Poems by the author provide headnotes for each chapter. Art by Kevin Barnes (who does the Cinemaker covers); Rosemarie Hauer; Jan Durr; Sally Perkins, Sandy Chandler Shelton, and Felicia Coffee, a student of Jan's.

$20.00 US, $21.00 CAN, $25.00 ELSE to Rhonda Collins, 4511 Allegheny, San Antonio TX 78229.


BloodBond by Rhonda Collins. 10/97. V/D/C, PG-13, 8 1/2 x 11, 108 p, small typeset type in columns, much art.
Catherine's not dead--she's a vampire! And after initial indignation, she likes it! After all, there are compensations--namely eternal youth and beauty...but mostly Snow, who's a vampire too. In fact, it was his blood that was used to transform her...by Gabriel, who has a dastardly plot to control all the benefits of vampirism with none of the drawbacks, through experimentation with a special element in Catherine's blood...and perhaps in Jacob's.

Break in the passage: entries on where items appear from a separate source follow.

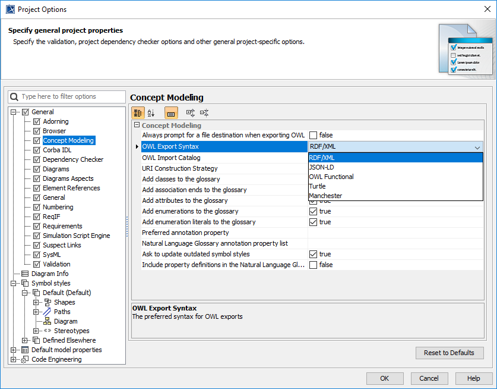Enable Always prompt for file destination checkbox
Image resolution: width=497 pixels, height=389 pixels.
[x=313, y=136]
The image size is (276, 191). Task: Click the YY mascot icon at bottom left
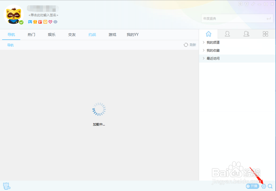[6, 186]
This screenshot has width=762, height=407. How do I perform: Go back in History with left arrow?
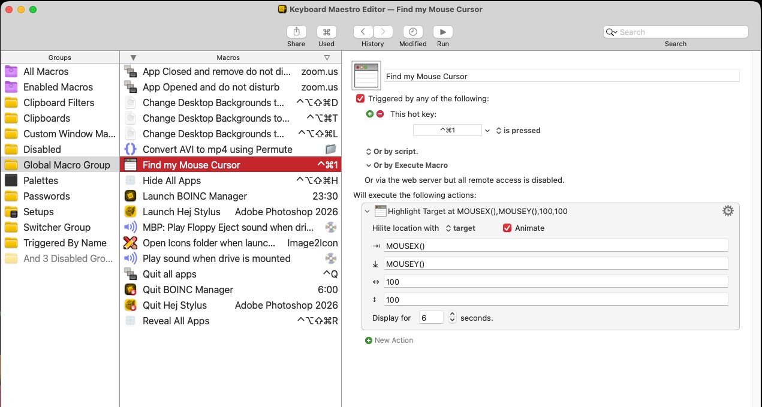click(363, 32)
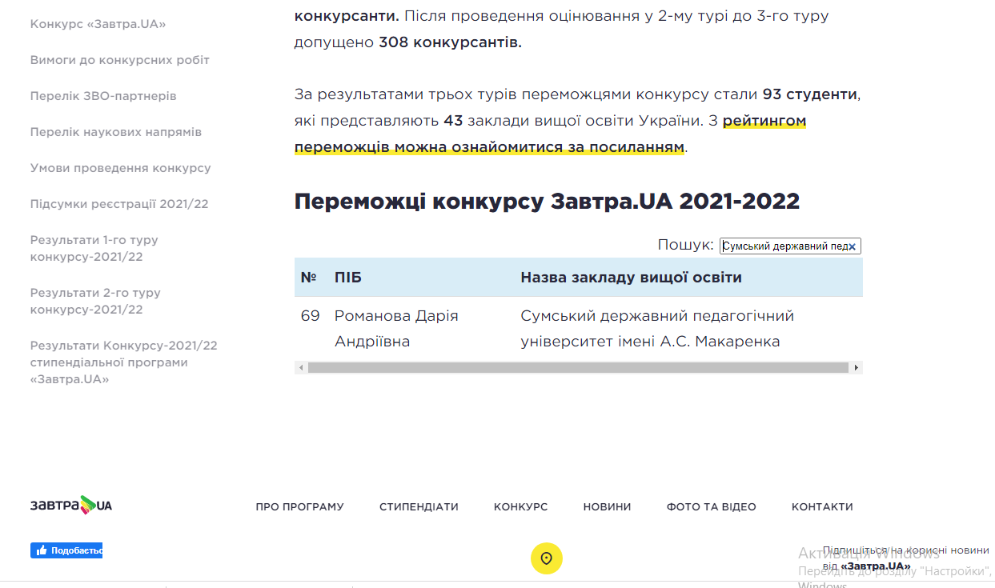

Catherine's reappearance and insistence on being reunited with her child does put somewhat of a damper on the hitherto blossoming romance between a well-portrayed Diana and Vincent, who's caught helplessly in the middle between old love and new and able to fully claim neither. And Catherine, with Snow as vampire mentor and more-than- friend, has her own ambivalences to deal with. Though Gabriel's horrible plans for humanity are left a bit theoretical, he's still the man one loves to hate. This unusual, brisk SND comes to a conclusion that most of its likely readers will find both dramatic and satisfying. And fans of the sardonic, offhandedly appealing Snow ("creature features") will find it a particular treat.

Art by the author, with some scanned/modified photos.

$18 US, $19 CAN, $23 ELSE to Rhonda Collins, 4511 Allegheny, San Antonio TX 78229.